Complaint
The Commissioner received a complaint from a mother regarding the treatment and care of her daughter by the provider, a General Practitioner. The complaint was that:
- The GP misdiagnosed the baby's illness;
- The GP saw the baby going blue, vomiting, and coughing and still said that the baby's illness was not serious enough to warrant hospitalisation;
- The phone call in which the GP apologised to the complainant was intimidating, and that the complainant did not want to go back to the Medical Centre and be sent away for the fourth time.
Investigation
The complaint was received by the Commissioner on 2 October 1997 and an investigation was undertaken.
Information was obtained from:
- The Complainant / Mother
- The Father
- The Provider, a General Practitioner
- A second General Practitioner ("the second GP")
- A Visiting Midwife
The Commissioner also obtained and considered the ambulance report and the consumer's medical records from a Hospital and the GP's Medical Centre.
The Commissioner obtained advice from an independent General Practitioner.
Outcome of Investigation
Over a weekend in mid-July 1997 the complainant's baby (the consumer) had had diarrhoea and a chesty cough that the complainant said made the baby go "blue". The Visiting Midwife's referral notes that the consumer had green diarrhoea at this time. On the Monday, the complainant and her husband were referred by the Visiting Midwife to a doctor. They took their baby, aged nearly four weeks, to the Medical Centre.

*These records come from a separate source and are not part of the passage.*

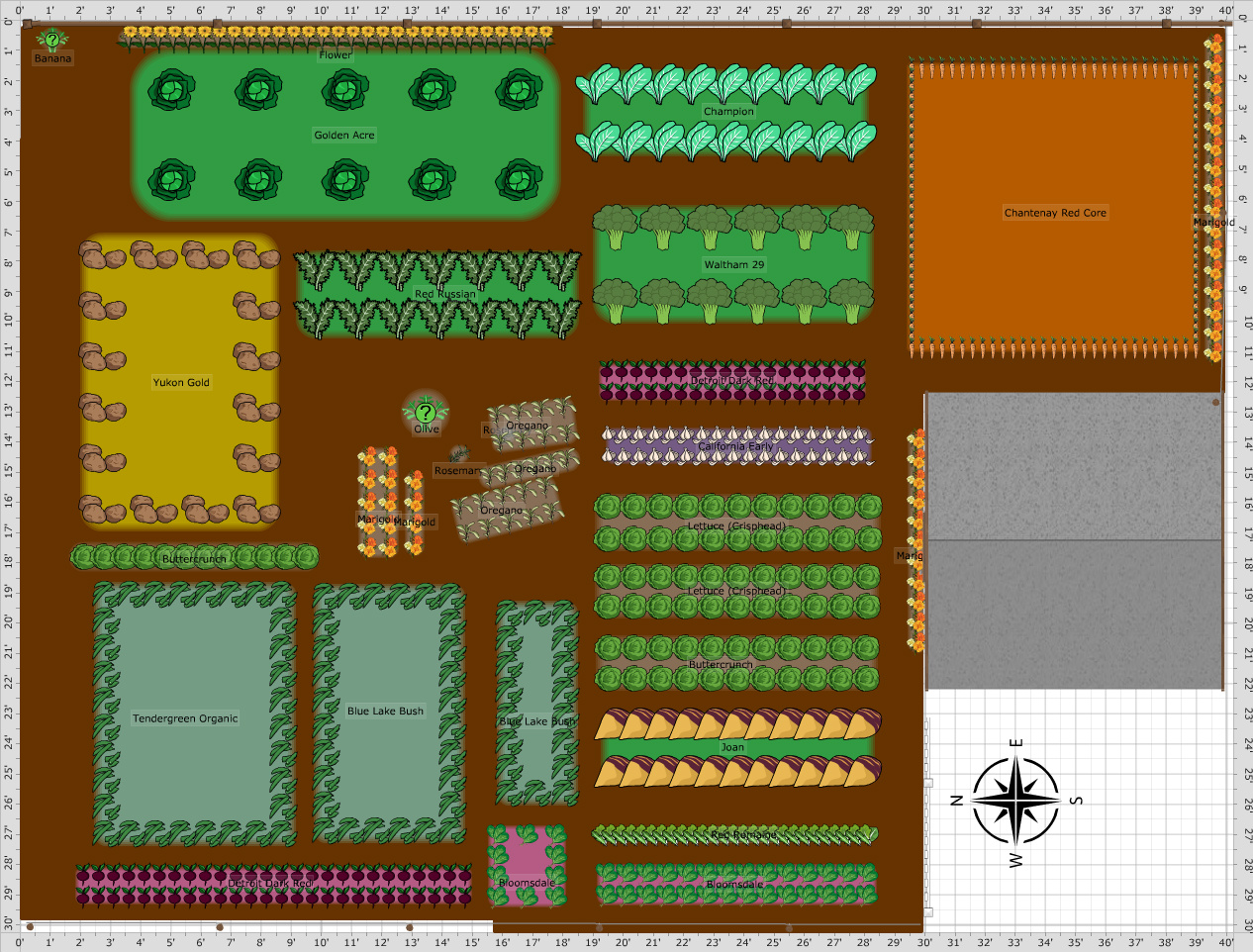Click the Champion collards label

click(728, 112)
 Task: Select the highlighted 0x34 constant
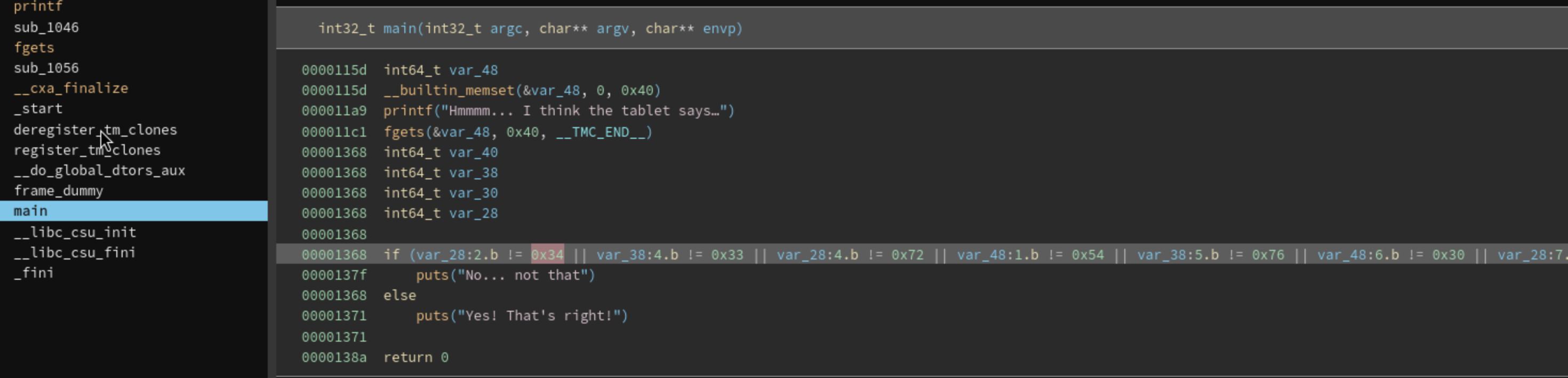(547, 255)
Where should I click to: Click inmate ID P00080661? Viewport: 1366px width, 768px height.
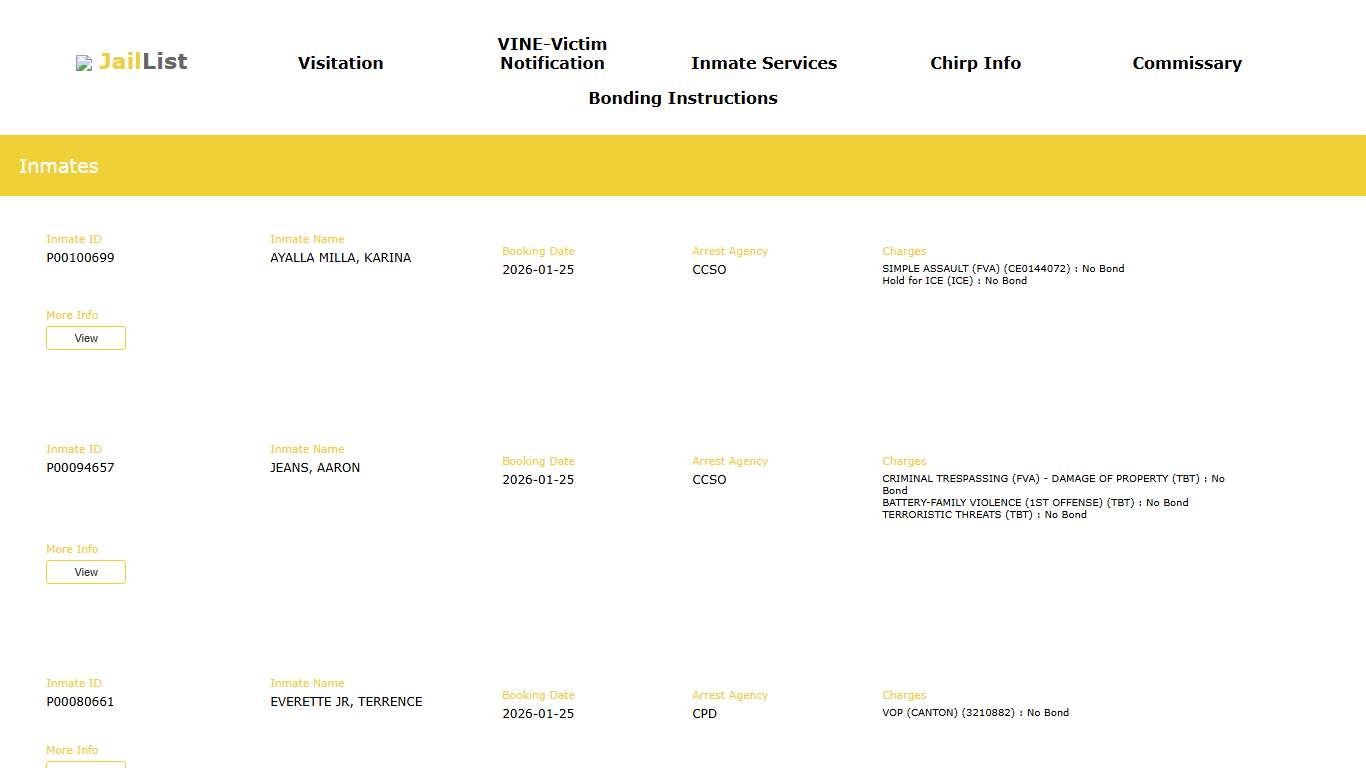pos(80,702)
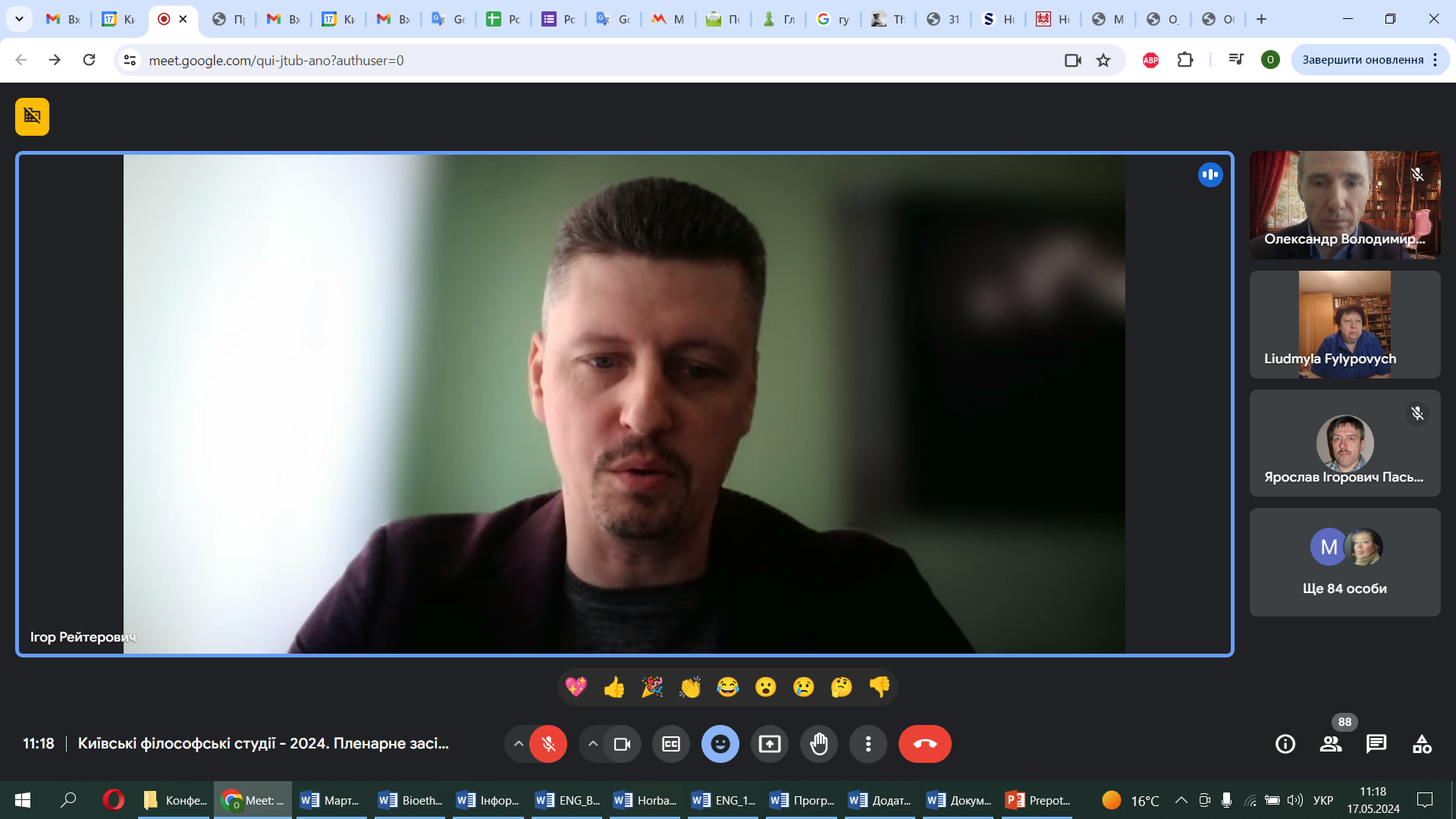1456x819 pixels.
Task: Open the Activities shapes icon
Action: (1422, 744)
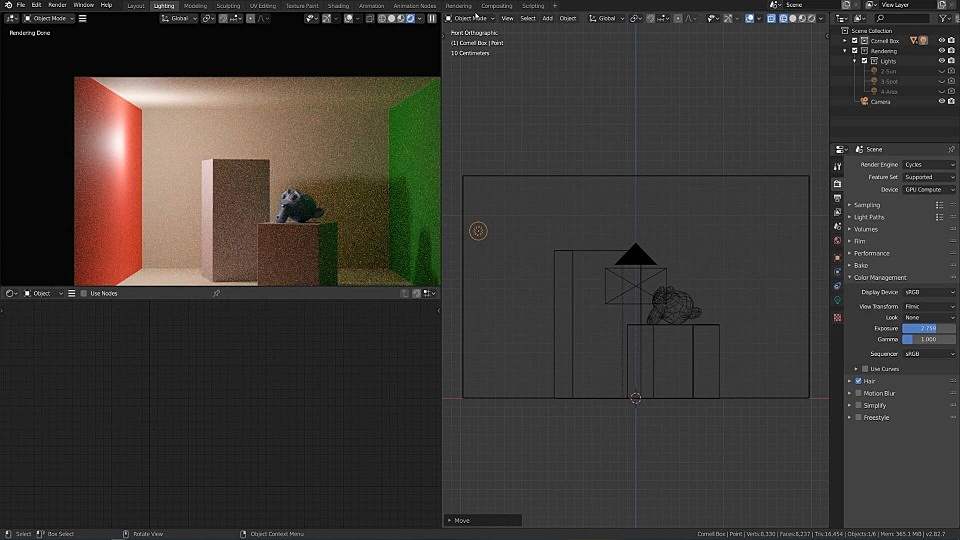Uncheck the Hair option
Viewport: 960px width, 540px height.
click(858, 381)

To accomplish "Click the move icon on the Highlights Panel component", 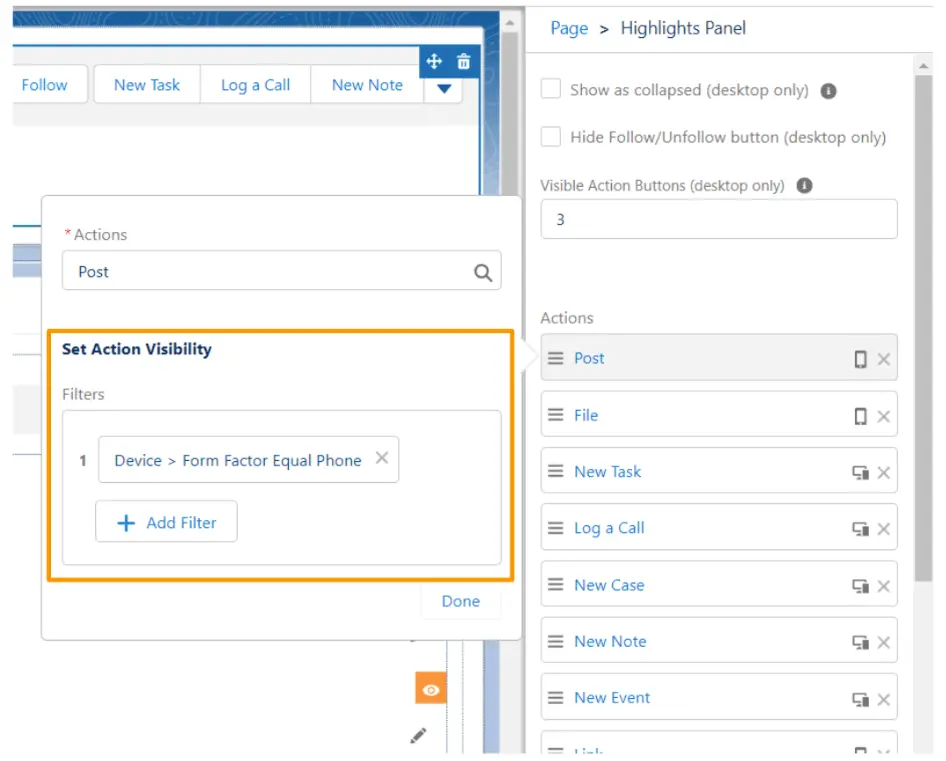I will tap(434, 61).
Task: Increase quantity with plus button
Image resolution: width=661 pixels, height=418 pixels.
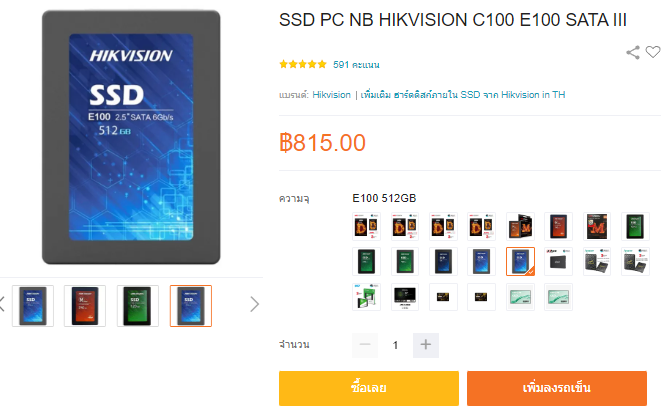Action: [426, 345]
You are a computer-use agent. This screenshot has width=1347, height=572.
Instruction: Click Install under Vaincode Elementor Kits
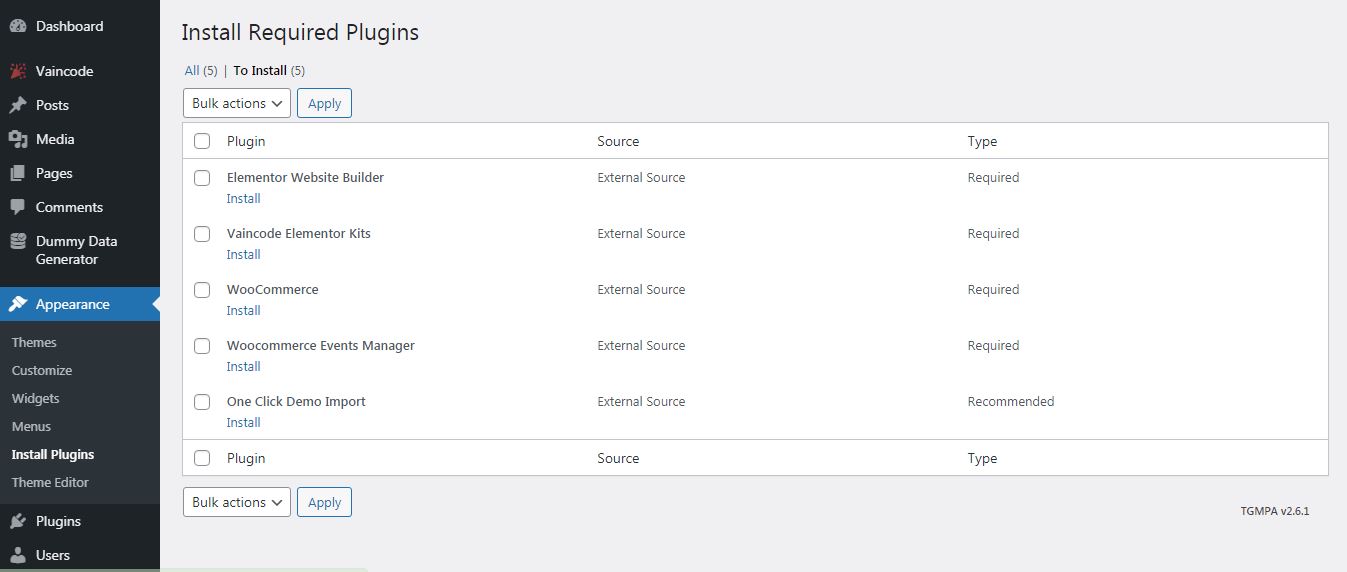point(243,254)
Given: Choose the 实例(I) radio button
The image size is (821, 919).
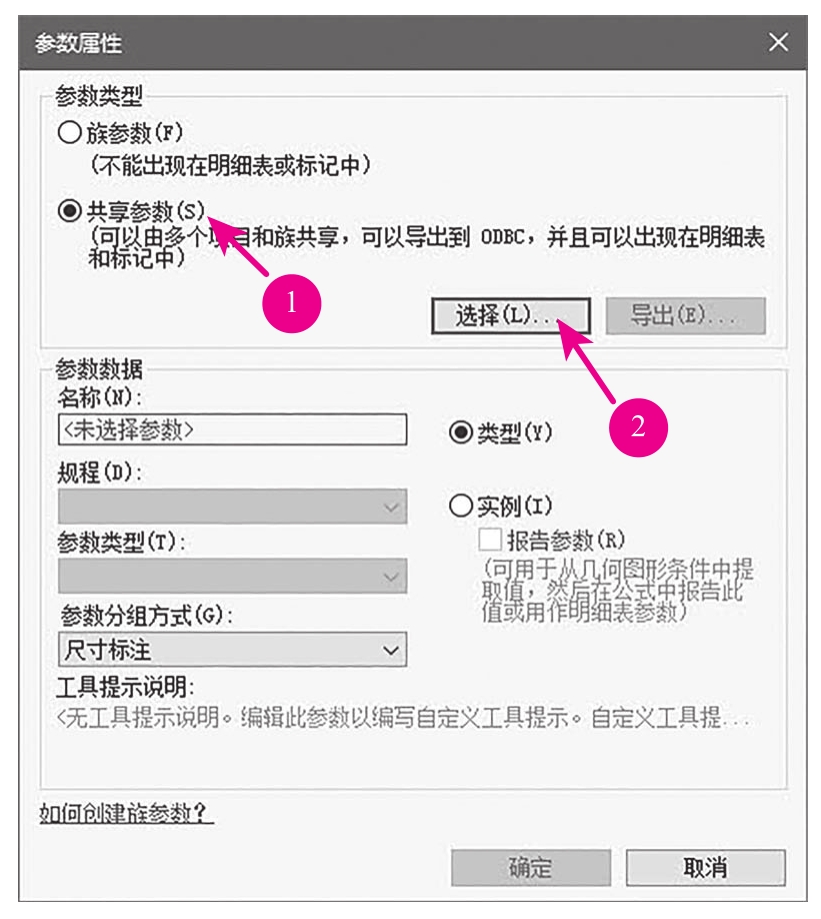Looking at the screenshot, I should pos(462,506).
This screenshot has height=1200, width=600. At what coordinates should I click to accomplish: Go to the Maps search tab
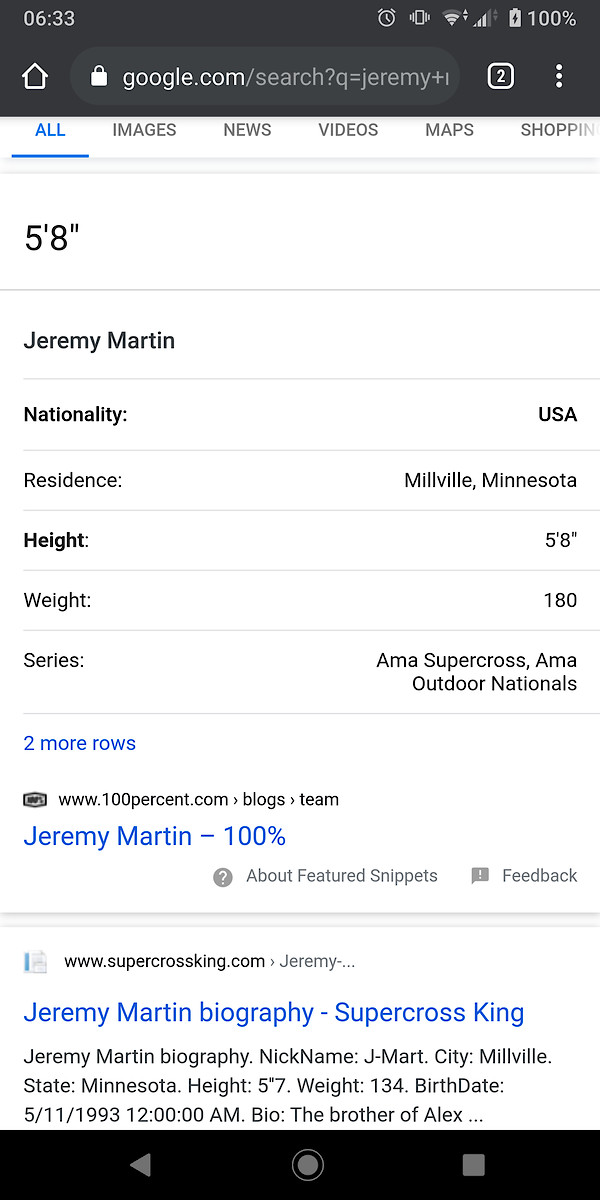tap(449, 130)
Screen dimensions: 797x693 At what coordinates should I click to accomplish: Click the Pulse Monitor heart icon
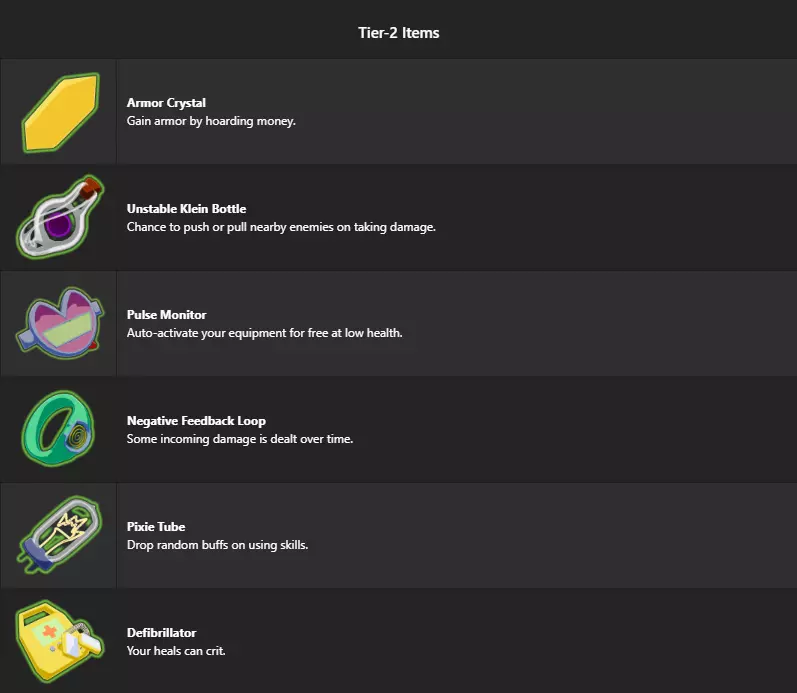[x=59, y=323]
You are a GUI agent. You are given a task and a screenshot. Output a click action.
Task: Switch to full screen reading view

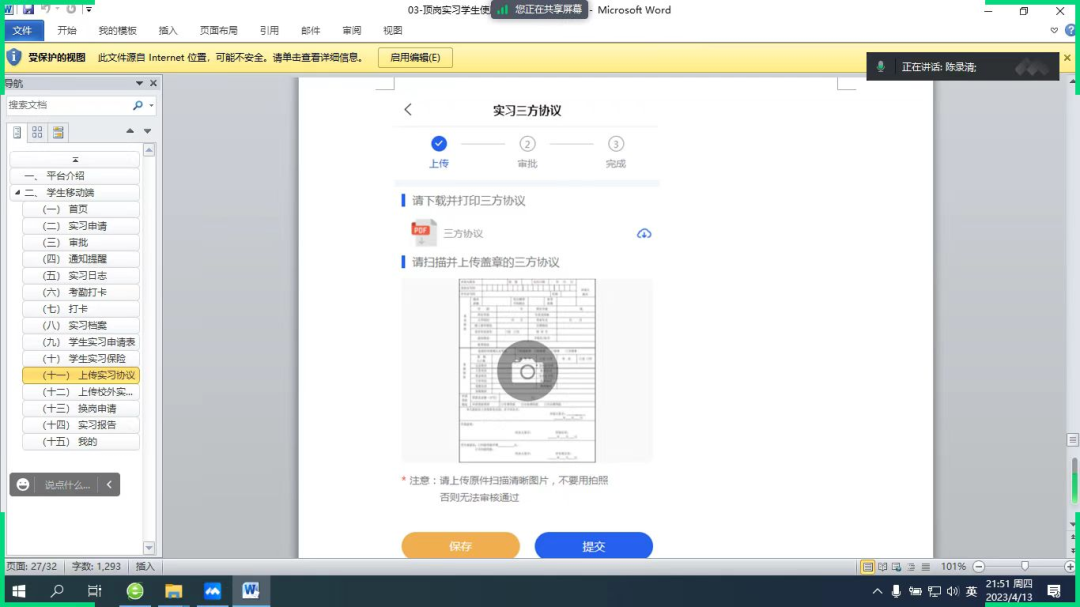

She was seen by the second GP, as the complainant's usual General Practitioner was away on holiday. The second GP gave the baby a thorough examination. She checked her ears, throat and chest and took her temperature. The complainant said that the second GP "couldn't find anything wrong [with the baby] but said to bring her back if [she was] vomiting with the diarrhoea". The complainant said the second GP asked whether they were first time parents and, when they said they were, she said they might be overreacting.
Two days later the complainant returned with the consumer to see the second GP as the baby was "bringing up all her feeds". The second GP noted the baby had a sticky left eye, phlegm at the back of her throat, a clear chest and a temperature of 36.6?C. The second GP diagnosed an ear infection and prescribed Amoxil (antibiotics). The complainant was told to return the following day if the diarrhoea and vomiting persisted. The complainant later recalled that the second GP mentioned the possibility of hospital admission if the consumer's condition got worse.
The complainant acknowledged that the Amoxil prescribed by the second GP had a positive effect - the consumer was able to sleep better and she seemed to be in less pain. However, she said the baby was having green runny bowl motions and her coughing got worse during the night.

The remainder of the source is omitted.